--- Information given ---
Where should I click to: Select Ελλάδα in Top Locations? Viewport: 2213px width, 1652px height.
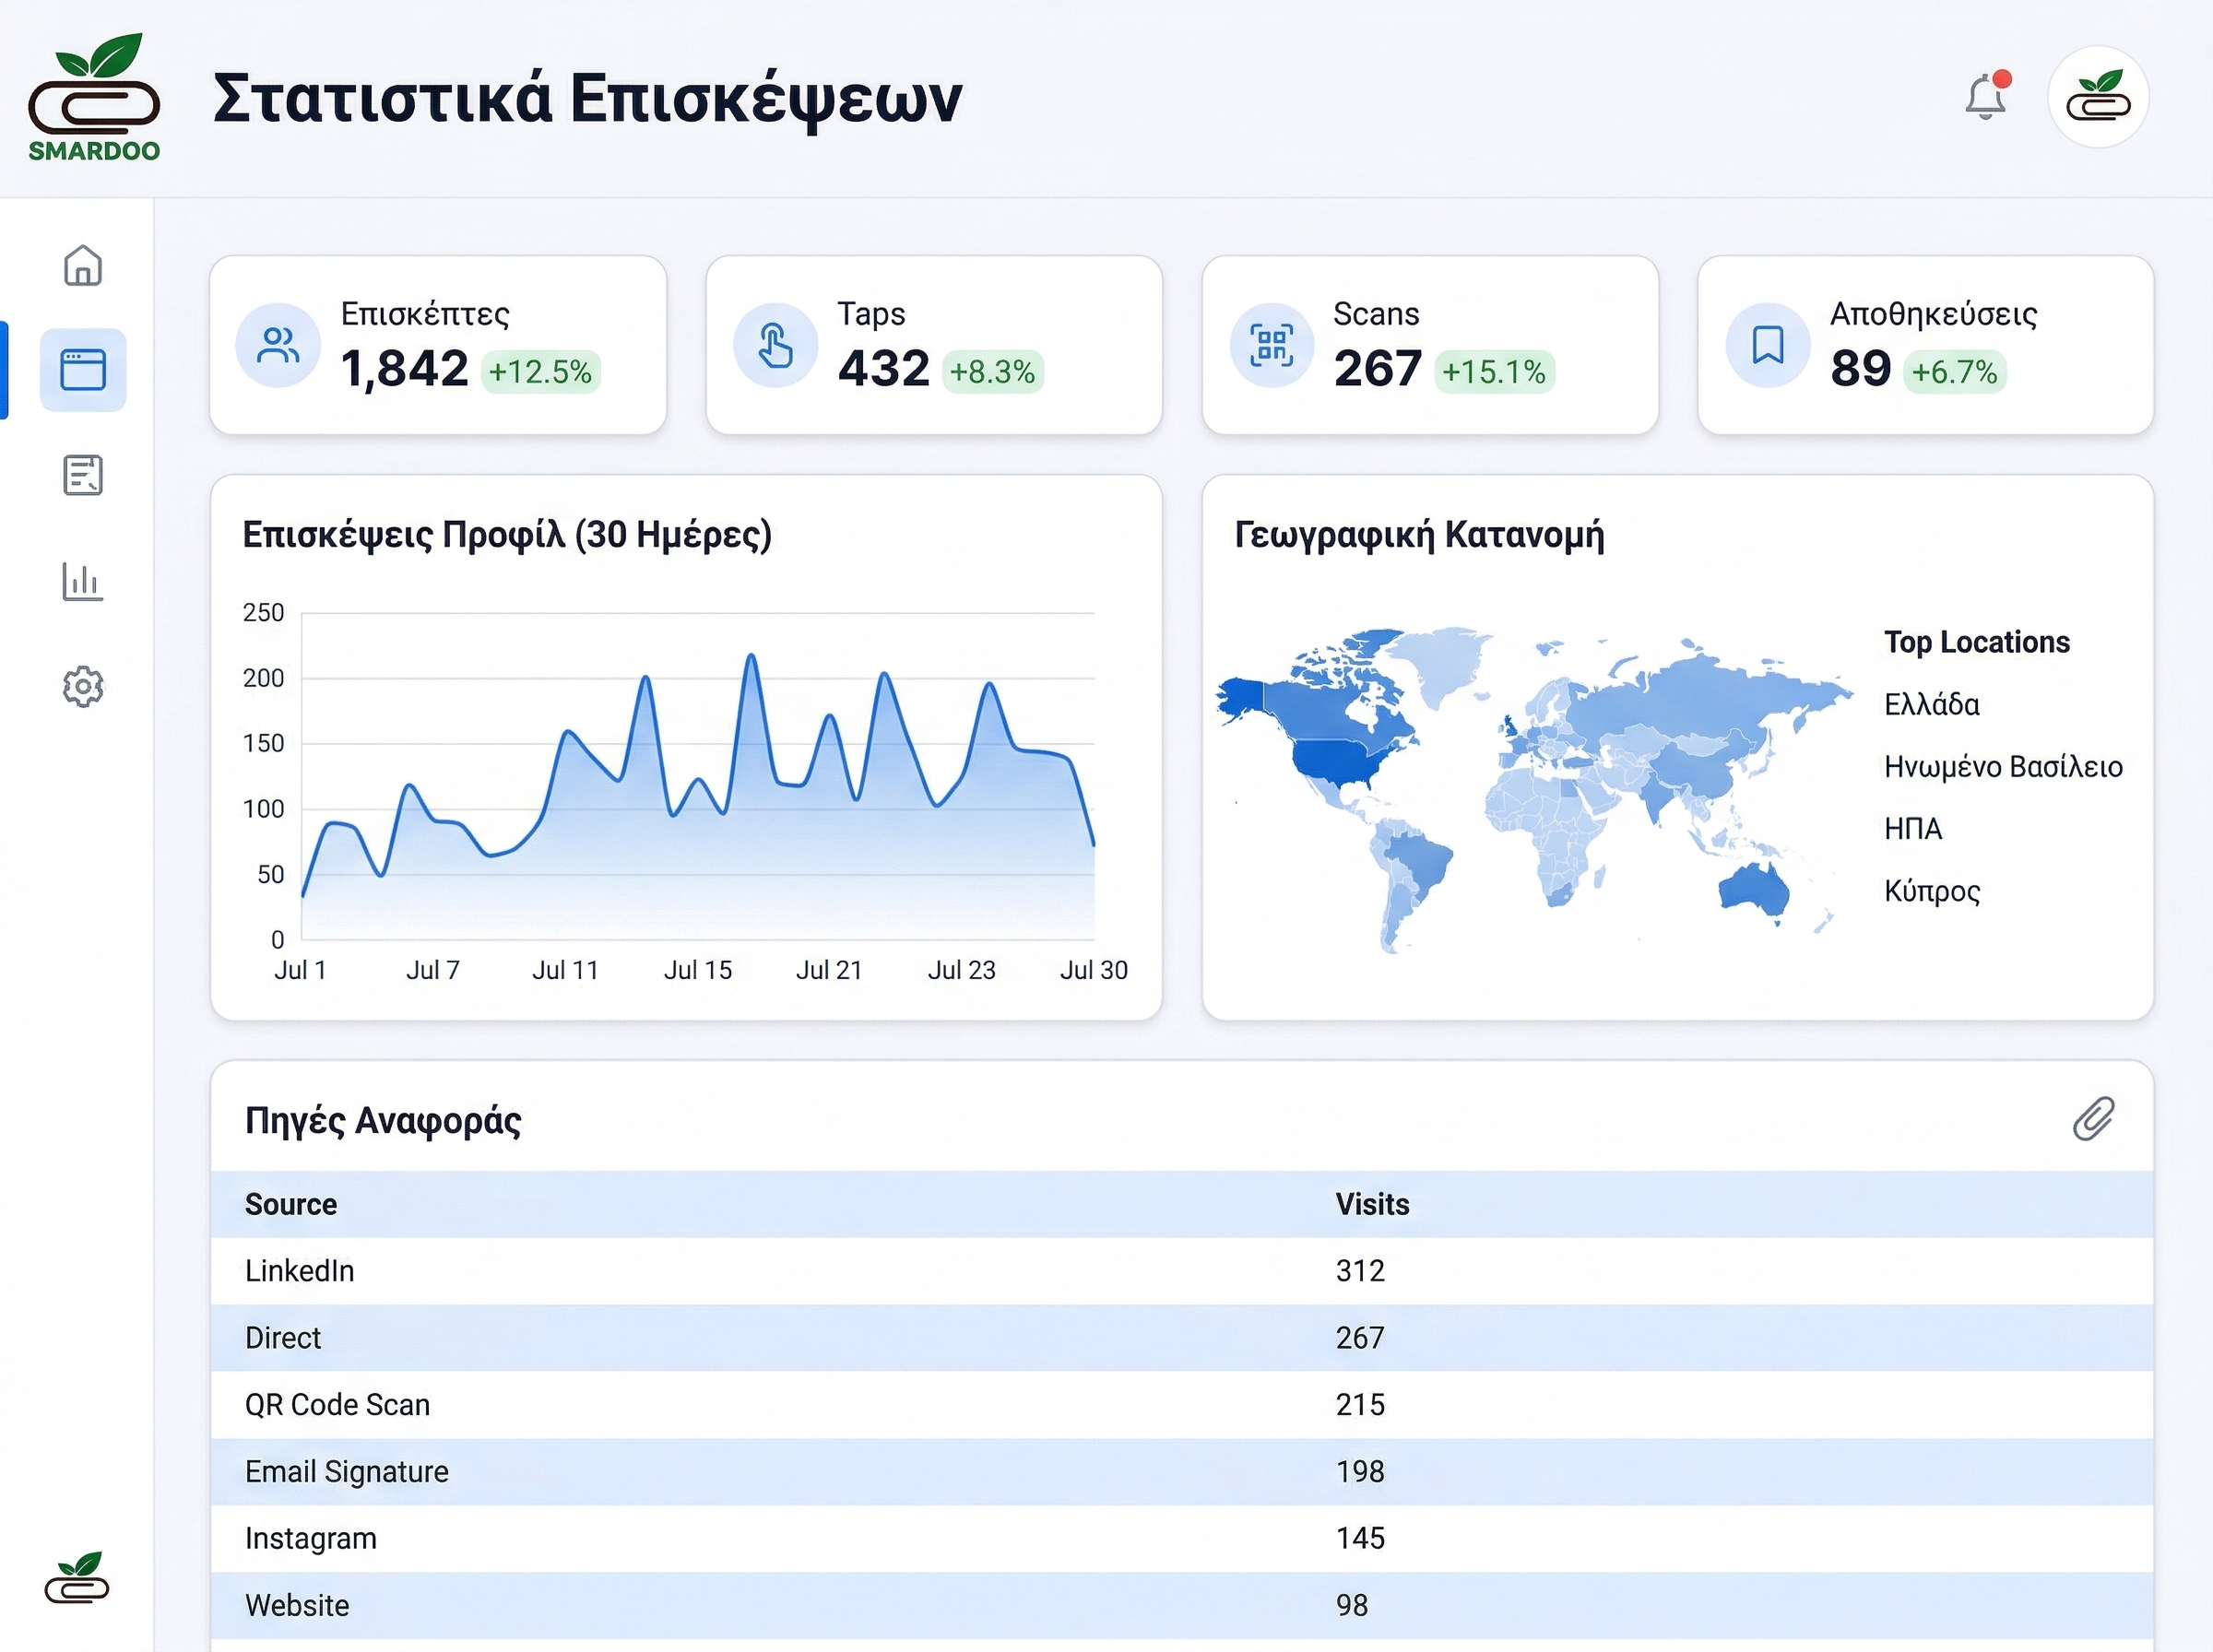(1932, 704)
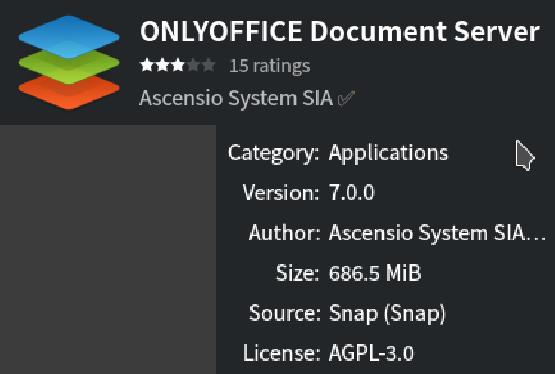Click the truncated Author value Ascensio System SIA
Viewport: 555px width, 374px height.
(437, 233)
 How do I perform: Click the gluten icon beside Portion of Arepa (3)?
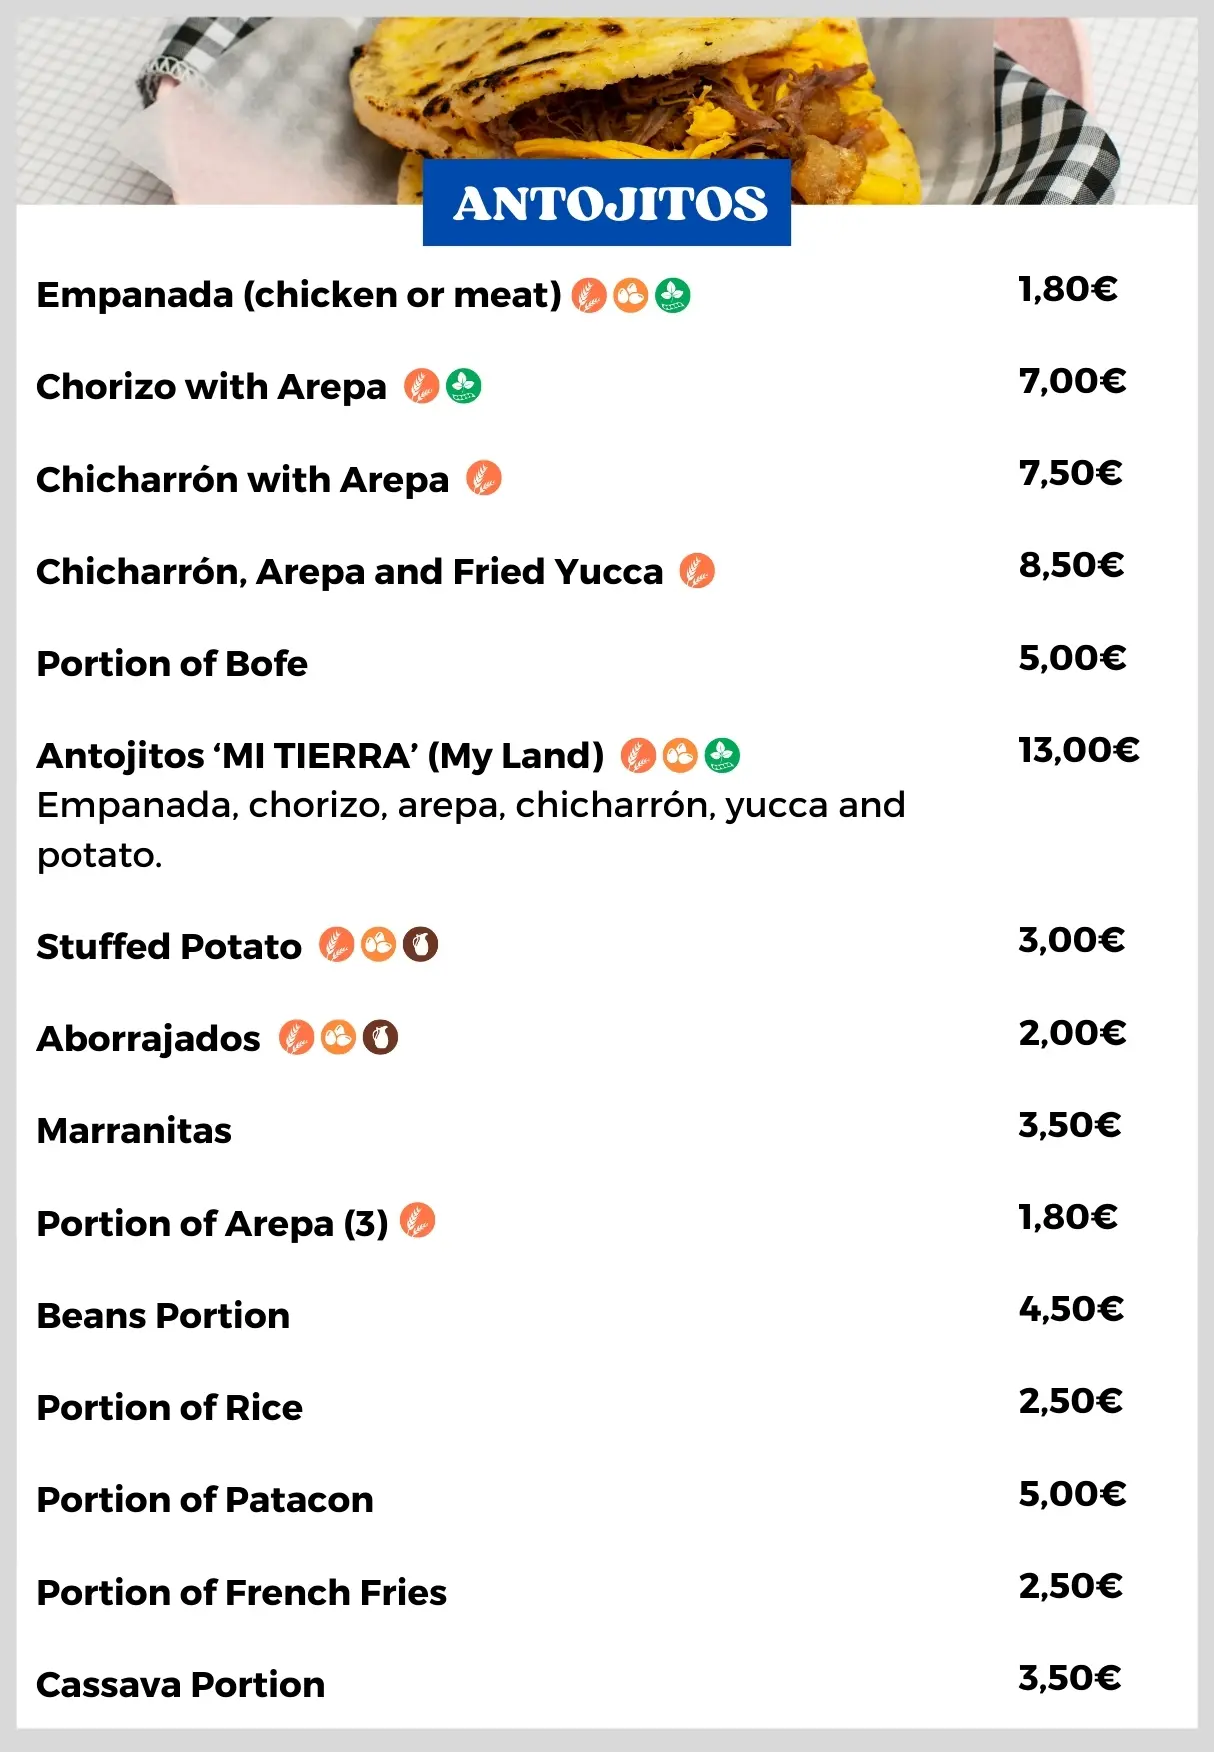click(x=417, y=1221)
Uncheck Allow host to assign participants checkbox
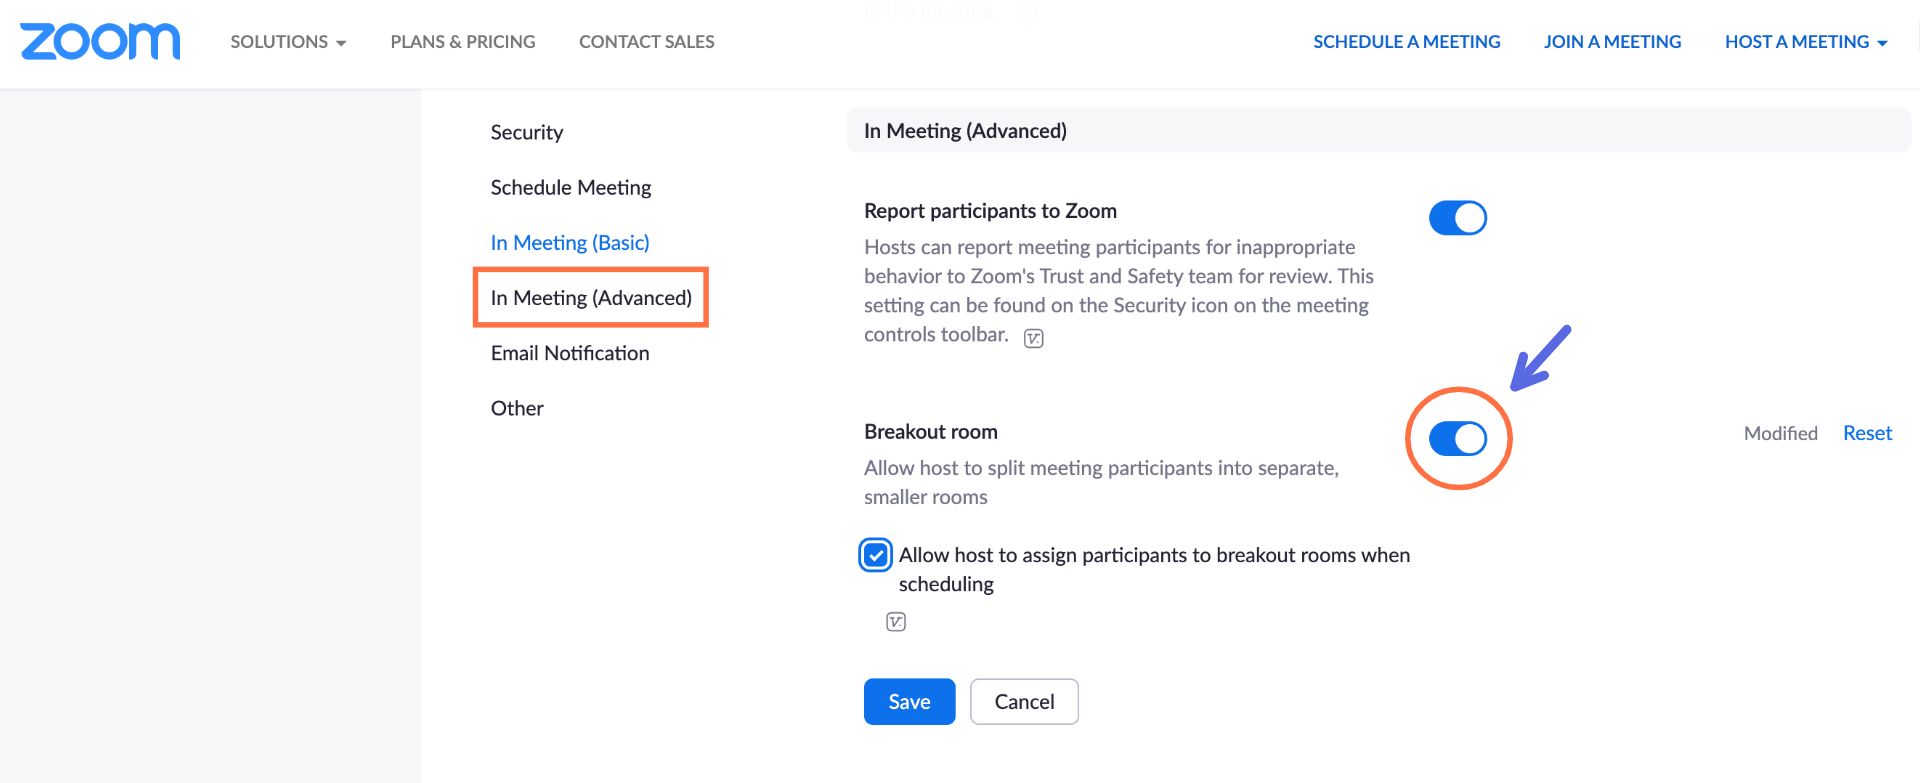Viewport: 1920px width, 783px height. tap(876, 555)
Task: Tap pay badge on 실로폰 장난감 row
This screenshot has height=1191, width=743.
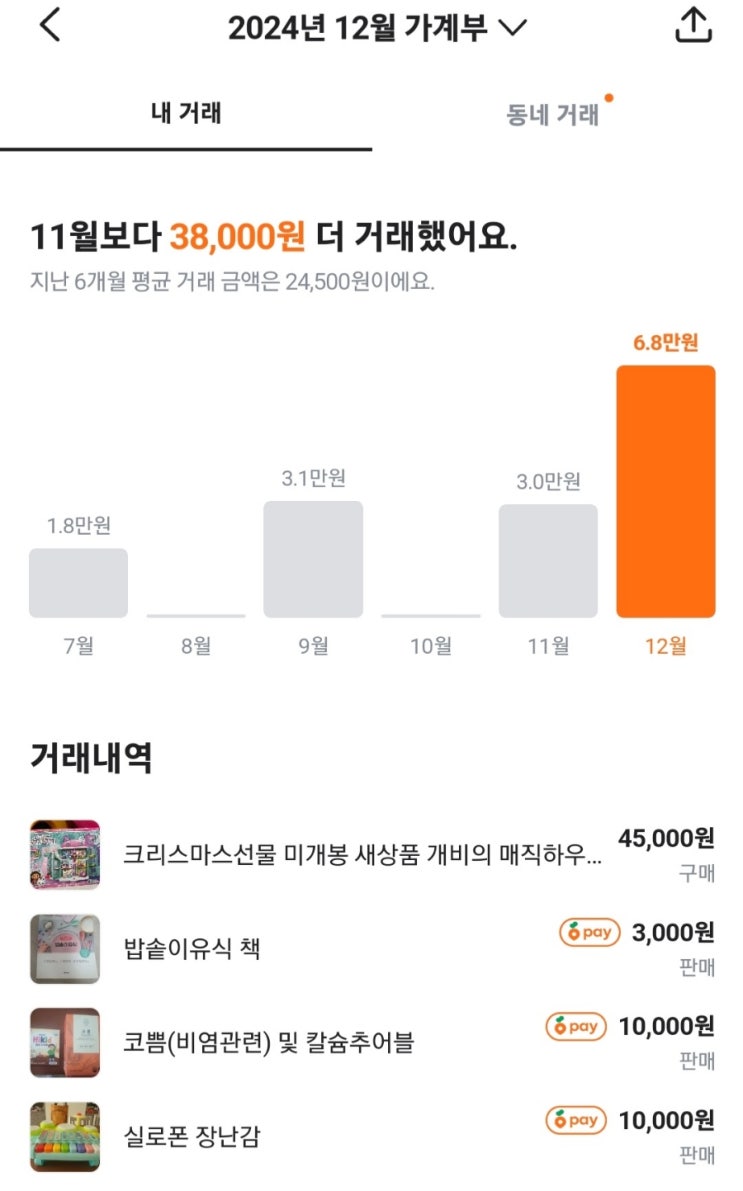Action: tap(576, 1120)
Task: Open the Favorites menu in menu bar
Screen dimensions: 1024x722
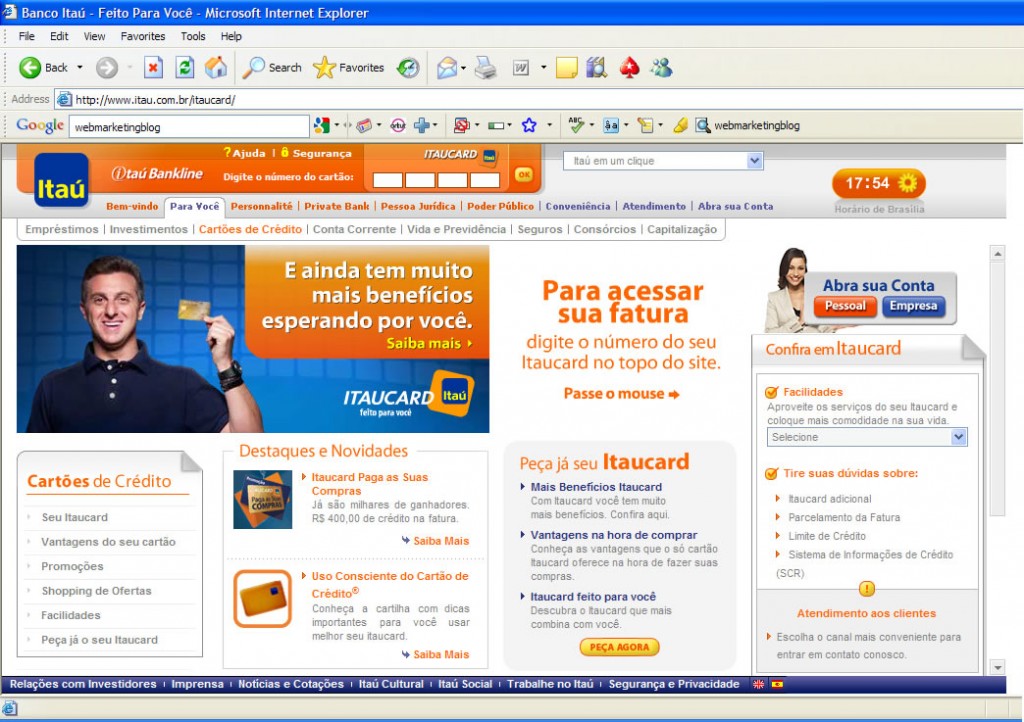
---
**Instructions for the task**
Put every line of the data above into a Markdown table with the columns "Row" and "Data line," numbering the rows and skipping any blank lines. Leave the pictures out.

**Final result**
| Row | Data line |
|---|---|
| 1 | Where should I click to: Select Ελλάδα in Top Locations? Viewport: 2213px width, 1652px height. |
| 2 | (1932, 704) |
| 3 | Click the truncated Author value Ascensio System SIA |
| 4 | Viewport: 555px width, 374px height. |
| 5 | (437, 233) |
| 6 |  How do I perform: Click the gluten icon beside Portion of Arepa (3)? |
| 7 | click(x=417, y=1221) |
| 8 | Uncheck Allow host to assign participants checkbox |
| 9 | Viewport: 1920px width, 783px height. tap(876, 555) |
| 10 | Task: Tap pay badge on 실로폰 장난감 row |
| 11 | This screenshot has height=1191, width=743. |
| 12 | Action: tap(576, 1120) |
| 13 | Task: Open the Favorites menu in menu bar |
| 14 | Screen dimensions: 1024x722 |